The World According to Steve
Outsource Magazine

This article originally appeared in Outsource Magazine Issue #24 Summer 2011


He’s a two-time presidential candidate, the editor-in-chief of one of the most influential publications on the planet, and one of America’s most respected political commentators – and now he’s talking exclusively to Outsource. We speak with Steve Forbes about deadlock in Washington, chaos on the currency markets, and what it’ll take to bring the US back into the economic sunshine…

outsource:  Steve, you gave the keynote address at the Sourcing Interests Group Summit in Florida in March; did you feel as a result of the conversations you had, and listening to the thoughts and innovative ideas of those gathered there, that there’s some hope despite the great financial stress that the US is under at the moment? 


Steve Forbes: The answer is yes, even though the US government is trying to figure out how to match Greece… The economy itself is growing – not vigorously, but it is moving forward – and the desire of companies to figure out how to do things better, focused on – as Peter Drucker put it – your key attributes and assets instead of doing a lot of other things that are extraneous to your main purpose; those pressures are still working. I think you have to really delineate, and make a separation between, Washington and the rest of the economy; it’s a very jagged picture with the rest of the economy but definitely there are areas that are moving forward.

o: On the subject of Washington: we’ve just had what looked to be a major shutdown of government services averted, at least temporarily; what are your thoughts on that as it relates to the broader economic picture? And do you feel that the government – both sides of Congress – is doing what it should to resolve the crisis? 

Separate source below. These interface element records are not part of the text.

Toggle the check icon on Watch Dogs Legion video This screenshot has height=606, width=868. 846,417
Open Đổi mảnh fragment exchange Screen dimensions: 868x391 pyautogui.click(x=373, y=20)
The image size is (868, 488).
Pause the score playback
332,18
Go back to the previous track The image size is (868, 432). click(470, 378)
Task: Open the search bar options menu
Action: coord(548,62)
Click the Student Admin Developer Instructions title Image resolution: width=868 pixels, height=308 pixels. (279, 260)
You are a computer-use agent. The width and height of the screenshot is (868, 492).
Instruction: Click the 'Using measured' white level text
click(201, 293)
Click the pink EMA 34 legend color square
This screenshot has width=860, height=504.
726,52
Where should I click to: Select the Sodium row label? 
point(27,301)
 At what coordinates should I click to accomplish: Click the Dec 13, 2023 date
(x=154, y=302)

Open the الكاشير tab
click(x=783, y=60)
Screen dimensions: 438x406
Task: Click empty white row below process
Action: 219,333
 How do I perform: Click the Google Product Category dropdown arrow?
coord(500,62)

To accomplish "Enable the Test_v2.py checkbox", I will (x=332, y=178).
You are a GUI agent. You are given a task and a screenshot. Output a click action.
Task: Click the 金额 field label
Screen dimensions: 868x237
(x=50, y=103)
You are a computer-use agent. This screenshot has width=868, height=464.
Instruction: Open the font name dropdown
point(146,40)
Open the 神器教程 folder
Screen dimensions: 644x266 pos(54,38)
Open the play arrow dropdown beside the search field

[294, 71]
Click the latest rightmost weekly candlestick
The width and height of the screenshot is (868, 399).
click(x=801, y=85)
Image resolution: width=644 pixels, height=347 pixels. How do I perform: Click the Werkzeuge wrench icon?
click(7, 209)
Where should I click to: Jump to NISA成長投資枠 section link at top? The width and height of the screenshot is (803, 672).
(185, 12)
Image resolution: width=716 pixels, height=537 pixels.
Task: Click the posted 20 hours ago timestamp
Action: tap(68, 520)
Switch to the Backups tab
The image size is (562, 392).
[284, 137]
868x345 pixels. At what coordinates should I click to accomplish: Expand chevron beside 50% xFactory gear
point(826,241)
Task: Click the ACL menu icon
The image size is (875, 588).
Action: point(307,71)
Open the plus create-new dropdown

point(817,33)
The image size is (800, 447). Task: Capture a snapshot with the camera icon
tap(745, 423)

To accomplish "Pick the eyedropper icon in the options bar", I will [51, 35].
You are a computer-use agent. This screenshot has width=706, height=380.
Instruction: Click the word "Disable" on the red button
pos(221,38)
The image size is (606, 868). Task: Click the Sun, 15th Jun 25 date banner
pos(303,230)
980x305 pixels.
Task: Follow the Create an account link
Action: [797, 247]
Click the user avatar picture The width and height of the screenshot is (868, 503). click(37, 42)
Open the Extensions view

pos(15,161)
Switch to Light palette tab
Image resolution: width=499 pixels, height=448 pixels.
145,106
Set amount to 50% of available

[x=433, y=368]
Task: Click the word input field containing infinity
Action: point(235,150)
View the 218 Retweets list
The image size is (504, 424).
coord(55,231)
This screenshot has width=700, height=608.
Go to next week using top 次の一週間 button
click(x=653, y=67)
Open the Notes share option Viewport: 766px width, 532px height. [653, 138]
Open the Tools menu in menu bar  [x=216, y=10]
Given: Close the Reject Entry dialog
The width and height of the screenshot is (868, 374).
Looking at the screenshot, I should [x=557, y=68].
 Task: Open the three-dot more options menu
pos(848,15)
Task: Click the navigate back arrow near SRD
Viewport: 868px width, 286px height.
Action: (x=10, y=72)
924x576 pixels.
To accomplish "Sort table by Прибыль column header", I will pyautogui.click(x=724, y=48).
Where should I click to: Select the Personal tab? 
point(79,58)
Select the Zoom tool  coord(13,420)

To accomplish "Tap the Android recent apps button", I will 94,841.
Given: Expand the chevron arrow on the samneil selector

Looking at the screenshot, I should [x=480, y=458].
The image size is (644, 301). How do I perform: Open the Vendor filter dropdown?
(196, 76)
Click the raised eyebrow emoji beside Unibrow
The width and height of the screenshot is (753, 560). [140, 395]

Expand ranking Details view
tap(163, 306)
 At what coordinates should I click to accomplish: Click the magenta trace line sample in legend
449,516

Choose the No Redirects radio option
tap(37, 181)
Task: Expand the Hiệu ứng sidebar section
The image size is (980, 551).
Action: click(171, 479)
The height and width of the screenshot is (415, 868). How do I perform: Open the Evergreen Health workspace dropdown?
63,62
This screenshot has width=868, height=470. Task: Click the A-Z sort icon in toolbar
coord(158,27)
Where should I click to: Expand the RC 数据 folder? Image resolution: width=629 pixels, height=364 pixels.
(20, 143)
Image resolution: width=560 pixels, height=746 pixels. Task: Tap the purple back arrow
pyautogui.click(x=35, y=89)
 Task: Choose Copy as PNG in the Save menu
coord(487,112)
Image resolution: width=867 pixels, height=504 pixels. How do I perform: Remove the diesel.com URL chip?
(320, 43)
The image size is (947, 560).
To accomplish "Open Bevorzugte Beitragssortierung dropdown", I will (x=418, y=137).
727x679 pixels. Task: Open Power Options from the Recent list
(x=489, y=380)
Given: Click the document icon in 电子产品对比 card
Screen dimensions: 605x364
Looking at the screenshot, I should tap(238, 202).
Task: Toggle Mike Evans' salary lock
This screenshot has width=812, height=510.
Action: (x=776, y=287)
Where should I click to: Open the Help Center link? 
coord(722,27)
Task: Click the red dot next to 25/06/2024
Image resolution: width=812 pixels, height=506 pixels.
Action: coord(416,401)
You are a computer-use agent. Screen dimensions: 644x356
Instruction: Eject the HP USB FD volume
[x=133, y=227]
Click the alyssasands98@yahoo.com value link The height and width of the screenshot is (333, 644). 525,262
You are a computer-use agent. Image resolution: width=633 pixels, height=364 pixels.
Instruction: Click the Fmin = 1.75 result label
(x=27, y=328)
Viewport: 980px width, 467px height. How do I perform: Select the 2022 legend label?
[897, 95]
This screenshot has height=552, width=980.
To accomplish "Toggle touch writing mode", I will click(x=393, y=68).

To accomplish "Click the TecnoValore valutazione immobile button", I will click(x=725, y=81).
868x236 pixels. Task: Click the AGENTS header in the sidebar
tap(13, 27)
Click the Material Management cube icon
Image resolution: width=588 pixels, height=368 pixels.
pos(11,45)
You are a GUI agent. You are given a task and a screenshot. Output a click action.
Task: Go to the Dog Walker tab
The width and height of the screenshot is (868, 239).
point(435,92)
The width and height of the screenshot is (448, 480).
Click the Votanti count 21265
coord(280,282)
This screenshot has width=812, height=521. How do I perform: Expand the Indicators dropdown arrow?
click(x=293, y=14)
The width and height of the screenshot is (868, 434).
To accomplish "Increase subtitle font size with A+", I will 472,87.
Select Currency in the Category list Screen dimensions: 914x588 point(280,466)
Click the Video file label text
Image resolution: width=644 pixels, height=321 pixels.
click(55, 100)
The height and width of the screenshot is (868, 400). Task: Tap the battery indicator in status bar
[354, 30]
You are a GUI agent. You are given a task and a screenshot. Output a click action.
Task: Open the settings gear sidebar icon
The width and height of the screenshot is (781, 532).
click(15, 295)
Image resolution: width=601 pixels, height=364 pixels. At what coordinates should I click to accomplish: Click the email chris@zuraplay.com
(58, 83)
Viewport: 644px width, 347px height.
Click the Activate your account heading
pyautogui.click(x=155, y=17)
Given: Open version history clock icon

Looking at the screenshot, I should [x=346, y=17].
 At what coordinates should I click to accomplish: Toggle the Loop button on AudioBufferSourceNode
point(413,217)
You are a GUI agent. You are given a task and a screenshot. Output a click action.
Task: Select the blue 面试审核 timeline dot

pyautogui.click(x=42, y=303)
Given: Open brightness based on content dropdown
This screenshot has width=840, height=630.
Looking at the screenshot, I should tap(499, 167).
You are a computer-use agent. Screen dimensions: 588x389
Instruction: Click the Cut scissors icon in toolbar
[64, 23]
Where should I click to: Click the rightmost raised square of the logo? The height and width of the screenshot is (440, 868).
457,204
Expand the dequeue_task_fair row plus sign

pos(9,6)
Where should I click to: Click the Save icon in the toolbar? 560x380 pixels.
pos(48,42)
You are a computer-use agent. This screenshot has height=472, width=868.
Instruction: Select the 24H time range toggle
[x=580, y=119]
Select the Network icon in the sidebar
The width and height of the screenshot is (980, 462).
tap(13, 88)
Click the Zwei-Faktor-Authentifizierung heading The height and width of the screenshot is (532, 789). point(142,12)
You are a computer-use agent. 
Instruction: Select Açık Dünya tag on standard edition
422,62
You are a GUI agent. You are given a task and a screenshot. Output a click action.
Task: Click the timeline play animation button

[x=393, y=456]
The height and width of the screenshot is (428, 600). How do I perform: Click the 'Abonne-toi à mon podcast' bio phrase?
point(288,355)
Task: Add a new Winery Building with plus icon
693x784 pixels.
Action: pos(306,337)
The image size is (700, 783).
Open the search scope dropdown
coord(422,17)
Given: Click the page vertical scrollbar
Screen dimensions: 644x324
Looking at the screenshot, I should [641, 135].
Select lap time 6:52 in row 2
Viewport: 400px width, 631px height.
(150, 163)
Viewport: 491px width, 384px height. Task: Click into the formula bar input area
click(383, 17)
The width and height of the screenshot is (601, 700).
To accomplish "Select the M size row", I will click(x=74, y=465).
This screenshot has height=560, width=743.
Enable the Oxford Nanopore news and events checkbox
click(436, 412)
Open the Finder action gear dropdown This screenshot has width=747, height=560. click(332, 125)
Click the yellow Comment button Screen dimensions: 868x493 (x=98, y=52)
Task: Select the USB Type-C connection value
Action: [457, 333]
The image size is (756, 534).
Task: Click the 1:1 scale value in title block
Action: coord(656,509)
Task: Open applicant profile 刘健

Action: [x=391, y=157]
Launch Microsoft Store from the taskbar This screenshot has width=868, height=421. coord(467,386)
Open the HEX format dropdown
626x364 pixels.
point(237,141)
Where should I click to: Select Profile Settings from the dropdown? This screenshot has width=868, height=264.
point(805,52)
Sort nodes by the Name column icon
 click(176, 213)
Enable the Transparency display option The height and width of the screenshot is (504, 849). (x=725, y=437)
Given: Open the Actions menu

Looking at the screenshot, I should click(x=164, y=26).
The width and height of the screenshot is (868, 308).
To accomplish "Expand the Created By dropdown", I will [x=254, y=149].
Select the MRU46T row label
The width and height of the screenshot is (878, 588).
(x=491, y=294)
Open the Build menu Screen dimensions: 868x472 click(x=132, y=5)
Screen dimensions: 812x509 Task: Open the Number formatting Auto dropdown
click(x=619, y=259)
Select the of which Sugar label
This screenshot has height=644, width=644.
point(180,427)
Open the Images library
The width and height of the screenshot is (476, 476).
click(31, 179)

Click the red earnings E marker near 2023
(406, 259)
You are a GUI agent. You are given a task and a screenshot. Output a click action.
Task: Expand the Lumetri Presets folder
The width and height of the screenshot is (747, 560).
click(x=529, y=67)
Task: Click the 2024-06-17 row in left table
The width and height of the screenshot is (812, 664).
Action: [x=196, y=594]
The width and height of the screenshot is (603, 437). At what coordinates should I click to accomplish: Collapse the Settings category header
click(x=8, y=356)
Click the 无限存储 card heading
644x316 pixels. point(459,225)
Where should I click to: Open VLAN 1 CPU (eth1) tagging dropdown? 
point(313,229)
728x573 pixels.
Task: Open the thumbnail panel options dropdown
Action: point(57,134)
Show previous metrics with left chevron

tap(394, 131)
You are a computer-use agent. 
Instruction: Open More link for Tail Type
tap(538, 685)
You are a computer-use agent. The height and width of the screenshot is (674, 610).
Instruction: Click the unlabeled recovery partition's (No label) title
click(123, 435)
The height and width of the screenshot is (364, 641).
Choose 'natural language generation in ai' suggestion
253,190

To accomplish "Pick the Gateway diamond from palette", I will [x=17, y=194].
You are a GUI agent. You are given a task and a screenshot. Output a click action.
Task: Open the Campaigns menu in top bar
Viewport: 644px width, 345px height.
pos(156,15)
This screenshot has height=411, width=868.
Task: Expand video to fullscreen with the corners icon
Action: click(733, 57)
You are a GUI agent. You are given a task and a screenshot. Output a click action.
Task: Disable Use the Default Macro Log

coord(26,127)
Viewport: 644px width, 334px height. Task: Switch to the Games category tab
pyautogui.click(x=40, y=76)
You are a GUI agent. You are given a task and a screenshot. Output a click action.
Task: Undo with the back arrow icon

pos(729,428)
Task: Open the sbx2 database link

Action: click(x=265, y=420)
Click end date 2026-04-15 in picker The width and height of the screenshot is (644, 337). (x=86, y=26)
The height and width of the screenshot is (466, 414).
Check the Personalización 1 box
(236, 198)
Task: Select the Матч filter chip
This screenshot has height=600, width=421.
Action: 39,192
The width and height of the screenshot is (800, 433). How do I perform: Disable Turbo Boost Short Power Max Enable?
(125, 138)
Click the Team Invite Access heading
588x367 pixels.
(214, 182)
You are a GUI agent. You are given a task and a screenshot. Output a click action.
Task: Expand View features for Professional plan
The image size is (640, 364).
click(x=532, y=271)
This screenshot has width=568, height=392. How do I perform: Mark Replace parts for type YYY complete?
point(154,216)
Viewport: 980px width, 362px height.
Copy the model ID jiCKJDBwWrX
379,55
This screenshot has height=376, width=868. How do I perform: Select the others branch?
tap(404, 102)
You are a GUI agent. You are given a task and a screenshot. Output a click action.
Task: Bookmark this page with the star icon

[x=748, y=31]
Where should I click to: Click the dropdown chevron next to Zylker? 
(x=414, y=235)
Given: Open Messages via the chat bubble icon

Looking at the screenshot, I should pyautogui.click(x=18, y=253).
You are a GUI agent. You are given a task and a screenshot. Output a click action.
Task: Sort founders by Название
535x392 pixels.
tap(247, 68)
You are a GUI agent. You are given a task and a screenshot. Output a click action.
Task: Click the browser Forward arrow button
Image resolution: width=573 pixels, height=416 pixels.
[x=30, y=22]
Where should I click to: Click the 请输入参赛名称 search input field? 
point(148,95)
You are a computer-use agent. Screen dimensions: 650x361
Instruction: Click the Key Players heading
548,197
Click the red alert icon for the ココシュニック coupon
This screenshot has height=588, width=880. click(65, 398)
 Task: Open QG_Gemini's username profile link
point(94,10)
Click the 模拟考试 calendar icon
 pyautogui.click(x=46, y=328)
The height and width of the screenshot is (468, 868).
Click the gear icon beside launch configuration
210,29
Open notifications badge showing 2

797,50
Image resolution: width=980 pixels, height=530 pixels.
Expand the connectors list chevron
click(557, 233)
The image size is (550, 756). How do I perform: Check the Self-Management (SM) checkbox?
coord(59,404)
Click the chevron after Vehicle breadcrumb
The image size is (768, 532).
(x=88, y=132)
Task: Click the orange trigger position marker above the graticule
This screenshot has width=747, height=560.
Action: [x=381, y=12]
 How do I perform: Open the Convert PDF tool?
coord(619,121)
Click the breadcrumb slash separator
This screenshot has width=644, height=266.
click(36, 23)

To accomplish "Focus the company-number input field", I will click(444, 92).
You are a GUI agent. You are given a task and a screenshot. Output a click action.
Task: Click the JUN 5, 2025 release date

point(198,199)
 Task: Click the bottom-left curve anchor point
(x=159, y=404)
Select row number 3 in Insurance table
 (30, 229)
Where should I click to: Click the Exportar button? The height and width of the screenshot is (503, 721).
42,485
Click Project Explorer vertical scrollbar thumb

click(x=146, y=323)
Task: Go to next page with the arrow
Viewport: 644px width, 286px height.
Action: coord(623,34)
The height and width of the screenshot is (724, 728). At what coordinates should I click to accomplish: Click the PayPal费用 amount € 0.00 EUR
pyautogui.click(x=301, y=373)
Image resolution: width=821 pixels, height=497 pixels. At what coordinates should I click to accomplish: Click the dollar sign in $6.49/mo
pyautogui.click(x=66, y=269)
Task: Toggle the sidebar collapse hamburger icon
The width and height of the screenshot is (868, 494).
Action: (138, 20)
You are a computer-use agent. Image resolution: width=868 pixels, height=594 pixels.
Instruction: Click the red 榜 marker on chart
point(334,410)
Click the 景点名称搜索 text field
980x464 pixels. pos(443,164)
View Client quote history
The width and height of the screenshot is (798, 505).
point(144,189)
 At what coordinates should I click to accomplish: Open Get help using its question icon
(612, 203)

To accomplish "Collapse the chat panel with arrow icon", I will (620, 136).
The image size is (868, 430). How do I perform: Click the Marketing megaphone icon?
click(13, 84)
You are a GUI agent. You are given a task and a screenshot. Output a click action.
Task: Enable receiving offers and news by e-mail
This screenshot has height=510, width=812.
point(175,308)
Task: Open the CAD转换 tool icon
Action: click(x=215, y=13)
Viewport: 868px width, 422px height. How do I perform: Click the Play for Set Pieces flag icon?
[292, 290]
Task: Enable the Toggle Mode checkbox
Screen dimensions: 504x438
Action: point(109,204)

SF: I think the Republicans have taken the lead in terms of putting something substantive on the table, particularly Congressman Paul Ryan of Wisconsin. The tone of the president’s response last week was terrible: instead of taking a calm tone and saying “here are some ideas; let’s move forward” it was campaign mode – which a lot of people have noted. If you’re expecting to sit down with the other side to try to negotiate something, and before you sit down you just trash them and demagogue them – whatever you think of the proposed reforms in ten years of our MediCare system to say that they take pleasure in making elderly people suffer, which [former Speaker of the House Nancy] Pelosi and others are doing, is not a way to get the right atmospherics! So that set things back. And his own proposals are a fraction of what Ryan’s put on the table. So that all leads to the feeling that not much is going to get done. I think the White House thinks it can bull through the debt ceiling increase and keep spending levels where they were last year, through continuing resolutions and little changes here and there, and go into full campaign mode – and that’s not going to work. The new Republicans in Congress are very, very angry that not more has been done, and Ryan’s proposal is substantive: he’s done the numbers work, and Obama has not responded in kind. And that’s not a good formula for getting something done.

o: You know the Republican Party very well and have played a very active role within Republican politics: do you feel that Americans are now receptive to the Republicans’ economic message? Because recent figures make it look like people are disillusioned with both sides. 

SF: Well, they’re angry, and frustrated that things aren’t going better, and that the political system doesn’t seem to be functioning. We’re having these constant fights. One likes a nice meal but one doesn’t want to go to see the slaughterhouse itself… Or the sweat you have to put in to grow the lettuce… But if you step back, I think the system is beginning to work, and that things are now being done which would have been politically inconceivable a year or so ago. Voters know we cannot continue on the course we’ve been on, and I think the S&P downgrade – or warning – yesterday underscores the fact that we’re one nation that hasn’t made a serious effort to get its house in order yet.

o: At SIG you mentioned a couple of steps which could be taken to improve the macroeconomic picture a little quicker, and I’d like to address one of those in particular: could you give our readers a little insight into your thoughts on how the currency market affects America’s economic situation and the global economy generally? 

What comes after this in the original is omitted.